Sustainable flows picked up momentum in October, with USD10.0 billion of net inflows across US and EMEA-listed ETPs – surpassing the previous two months and coming in as the sixth largest month of 2021. EMEA- listed ETPs gathered USD7.0 billion – more than double the amount added to US-listed counterparts (USD3 billion).

EMEA flows were led by best-in-class equity strategies (USD3.6 billion), which in turn were driven by strong inflows into global (USD1.7 billion) and US exposures (USD0.7 billion), BlackRock writes. 

ESG themes saw USD1.3 billion of inflows, while ESG optimised/tilt strategies gathered USD1.1 billion. Within ESG themes, flows into clean energy ETPs bounced back from -USD38 million in September to USD0.2 billion in October. Flows into climate- exclusive strategies rose sharply from USD0.3 billion in September to USD1.0 billion in October, largely driven by buying of Climate Transition Benchmark (CTB)/Low Carbon Transition strategies.

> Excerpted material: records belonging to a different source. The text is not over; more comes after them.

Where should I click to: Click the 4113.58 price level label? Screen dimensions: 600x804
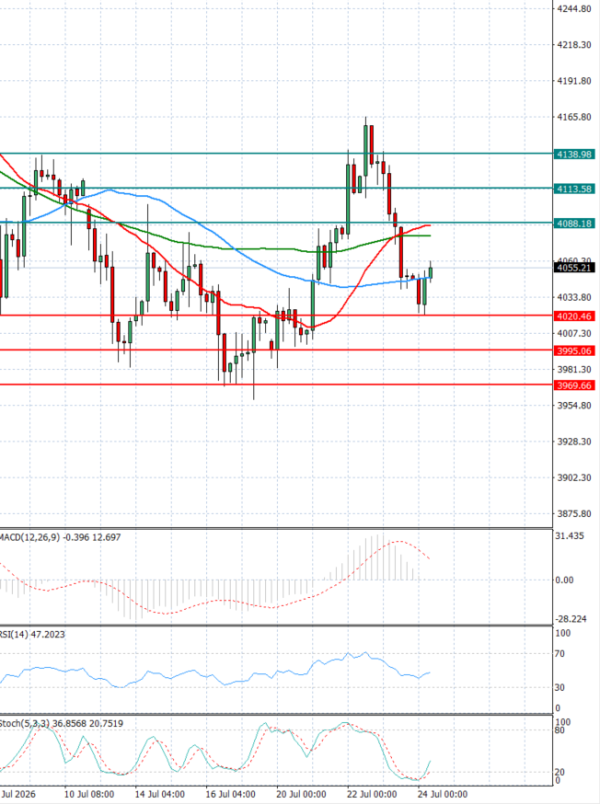[574, 189]
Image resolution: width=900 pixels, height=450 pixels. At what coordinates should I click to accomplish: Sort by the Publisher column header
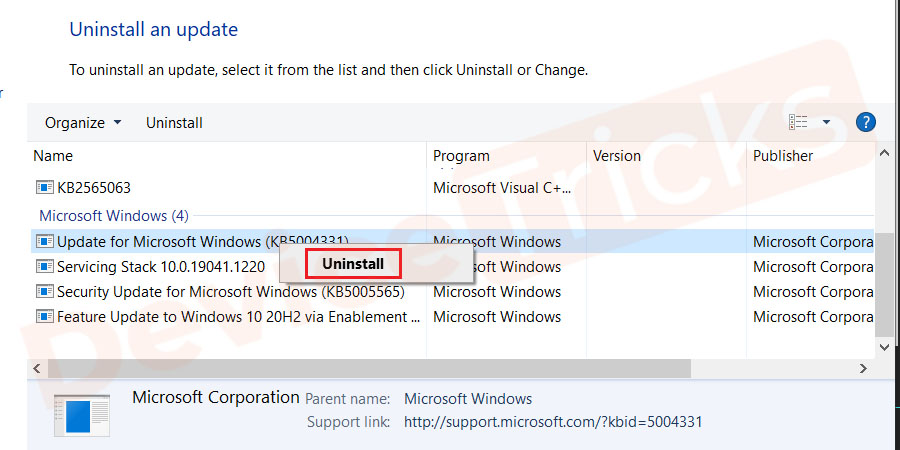(x=810, y=156)
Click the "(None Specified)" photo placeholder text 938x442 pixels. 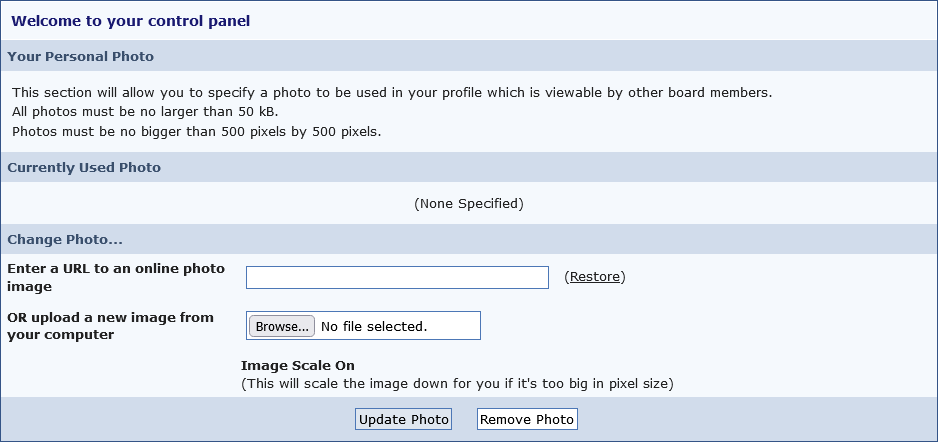coord(469,204)
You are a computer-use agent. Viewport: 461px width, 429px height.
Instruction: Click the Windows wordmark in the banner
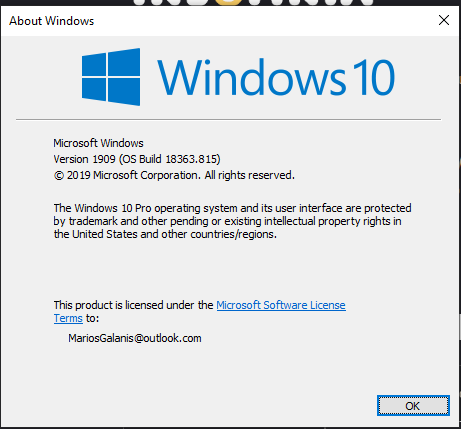(252, 77)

Breaking down US-listed sustainable flows, ESG optimised exposures gathered the most assets in October (USD0.7 billion), albeit less than the previous month (USD1.0 billion). Environment-based strategies saw a significant increase, bringing in USD0.6 billion; while this represents a significant uptick from the average over the previous six months (USD0.2 billion), the rise was solely due to a USD0.5 billion inflow into an individual solar strategy. Screened strategies also saw an increase in flows, with USD0.6 billion added in October, up from USD0.4 billion in September, BlackRock writes.